Air pressure is measured in the manifold or air intake after the turbo by a Manifold Absolute Pressure Sensor (or MAP sensor).
1, On the these I believe it's down the back under the engine cover/airbox, in the top of the manifold.
Seen here in the last few pics
http://www.fiatlinea.org/fiat_linea_bakim/map_sensor_temizligi-t3681.0.html
2, It detects what air pressure is being fed into the engine and along with the Mass Air Flow sensor (MAF sensor) the ECU can work out the available oxygen, then works out the correct fuel strategy.
3, It's a sensor, so it will receive a signal voltage (often 5v), alters it due to whatever is happening and returns this altered voltage back to the ECU.

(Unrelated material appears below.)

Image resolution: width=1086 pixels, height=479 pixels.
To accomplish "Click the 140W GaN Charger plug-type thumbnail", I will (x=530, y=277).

It works like a balloon with a little air in it, put the balloon in a vacuum and it expands (though the amount of air inside stays the same), put it under pressure and it contracts (again, the amount of air inside stays the same).
4, As already stated, it's signal, along with other sensor readings help the ECU work out fueling stategies, so will influence the injector timings and bandwidths, basically the more oxygen available, the more fuel it can throw in.
As boost pressure is not constant, it will also influence turbo control in some applications with modern Variable Vane Turbos (older VGT's and wastegate turbos tend to control themselves via a vacuum loop), so as manifold pressure rises, the vanes will contract and limit boost.
Engines can only handle a certain amount of boost reliably, so in general the faster the engine/exhaust gases, the higher the boost, the more the vanes/wastegate will contract and vice versa.
If the ECU detects too high a MAP signal, it will protect the engine by tripping limp mode and limit power/boost.
5, Again boost is related to engine/exhaust gas speed but vanes and wastegates try to control boost to a useable level.
Generally they will boost to around 1 bar above atmospheric pressure (which is near enough 1 bar at sea level) but it's often reported by diagnositic tools in kilopascals (kPa's).